Nous lui avons dit au revoir le dernier dimanche de janvier. Ne pouvant nous déplacer en Espagne, nous avons sollicité le prêtre du village en France où il vécut  25 années de sa vie pour commémorer une messe en son nom. Nous avions besoin de marquer le coup, de nous retrouver autour de lui, de ses souvenirs. Nous nous sommes donc tous retrouvés là-bas.

J’appréhendais ce jour là, je n’arrivais pas à parler dans la voiture. J’ai revu les paysages de mon enfance. Les endroits où nous jouions, où il a travaillé, où il s’est assis pour fumer ses cigarettes, des gitanes maïs sans filtre.

Dans l’église, je ne me souvenais plus d’elle à l’intérieur, mais comme elle était belle ! D’une lumière douce et chaleureuse alors que dehors il faisait maussade et très humide. Ces portes anciennes, ainsi ouvertes nous a accueilli comme si nous nous étions à peine quitté. Elle était entretenue, fleurie et vivante. J’ai déposé un bouquet de fleurs pour mon père au pied de Ste Geneviève la patronne de l’église.

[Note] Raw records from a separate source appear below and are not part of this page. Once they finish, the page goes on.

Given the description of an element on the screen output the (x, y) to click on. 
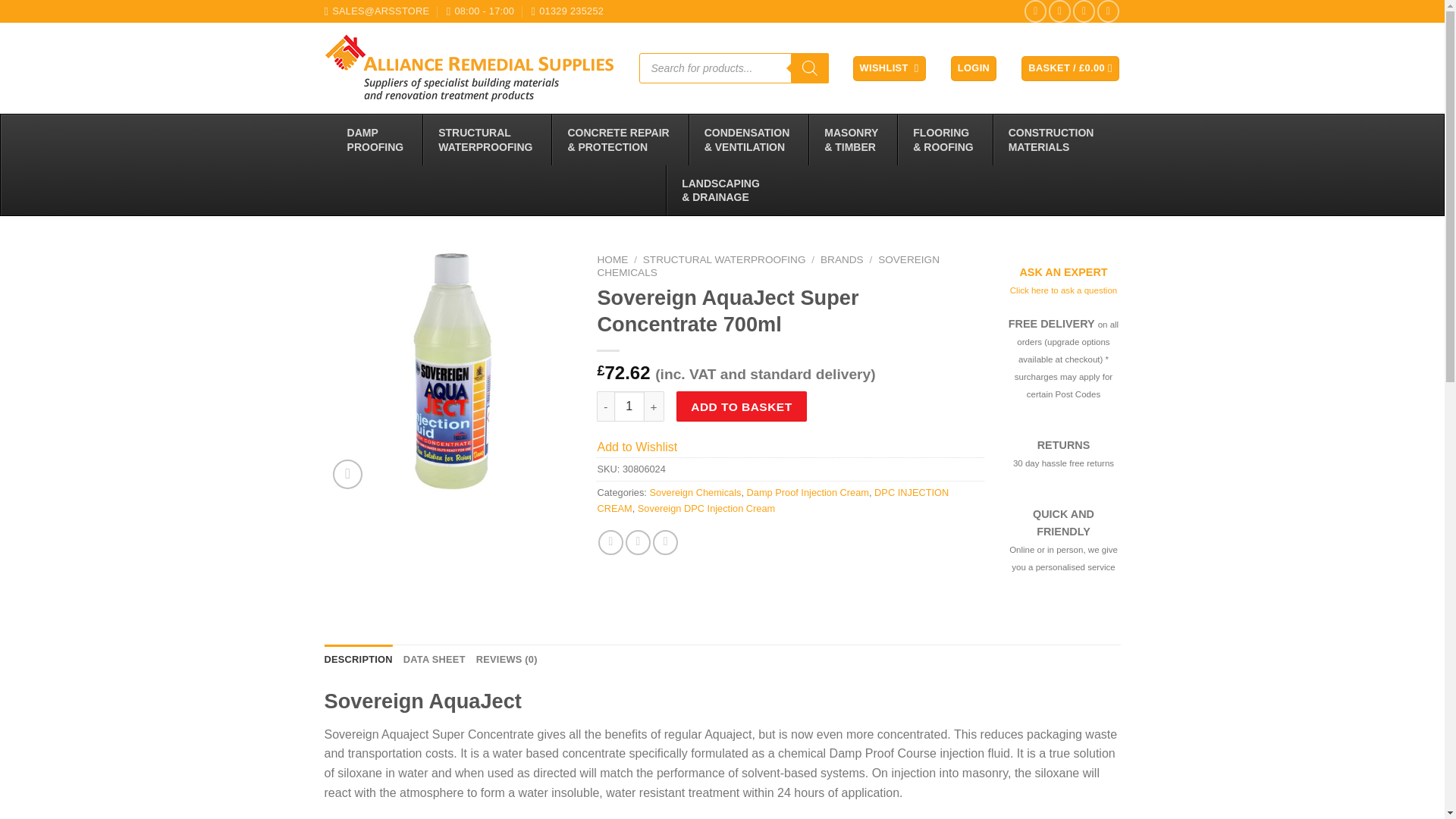
LOGIN (972, 68)
Follow on Facebook (1035, 11)
01329 235252 (567, 11)
01329 235252 (567, 11)
WISHLIST (889, 68)
Follow on Instagram (1059, 11)
Follow on LinkedIn (377, 139)
1 (1083, 11)
08:00 - 17:00 (629, 406)
Given the description of an element on the screen output the (x, y) to click on. 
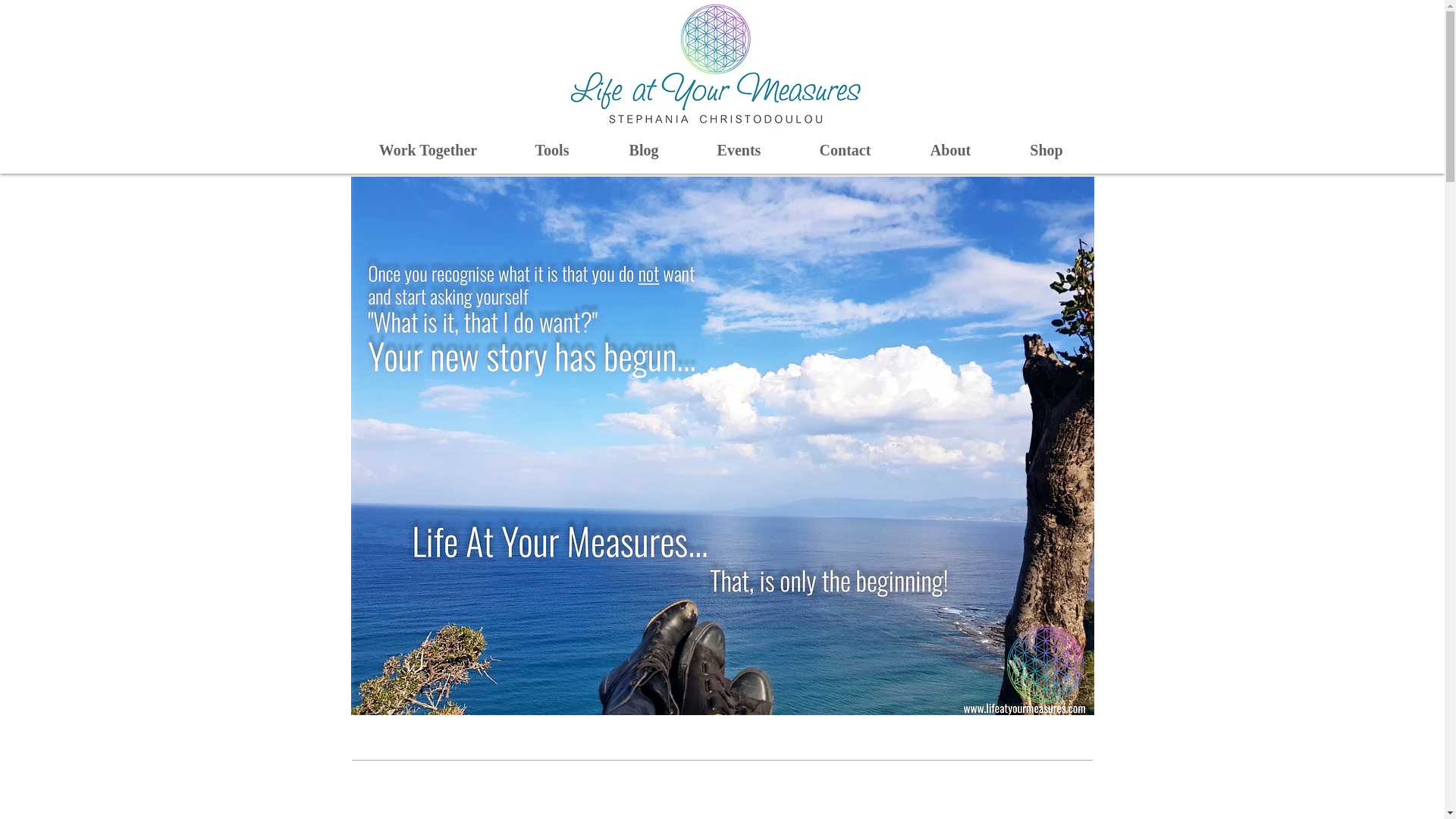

Le prêtre nous a accueilli chaleureusement, et il a commencé la cérémonie. A plusieurs reprises, il a nommer mon père. A chaque fois, j’ai  pleuré et je ne pouvais  plus m’arrêter. J’avais mon masque qui retenait quelques larmes et le souffle de la peine, de douleurs, mais ce n’était pas suffisant. Je n’étais pas la seule, je voyais mes enfants, mes neveux et nièces, ma sœur, mon frère, tous dans un état d’émotions extrêmes.

Nous savions tous que cette heure fatidique devait arriver. Elle est venue le 11 janvier 2021, nous étions plus ou moins préparés mais cela n’a pas empêché, les émotions, les larmes, les souvenirs de nous happer.  Nous avons prié, chanté pour lui, nous avons essayé de nous réconforter, de sourire à la vie. Nous  sommes ensuite retrouvés chez ma sœur. Ce n’était pas prévu puisque par les temps qui courent toute réunion familiale est proscrite. Mais nous ne pouvions pas nous quitter sans lui dire adieux à notre manière. Il aurait aimé ce repas improvisé autour de pizzas commandées. Il aurait aimé les films souvenirs que mon frère avait préparé. Il aurait eu milles et une anecdotes à nous raconter sur sa vie en France, de sa jeunesse.

Ma mère est devenue veuve, l’homme qui a partagé 58 ans de sa vie est parti dans le train sans lui dire à adieux. Elle n’avait pas la force de le voir ainsi.

« Adios, papa, te queremos, besico ».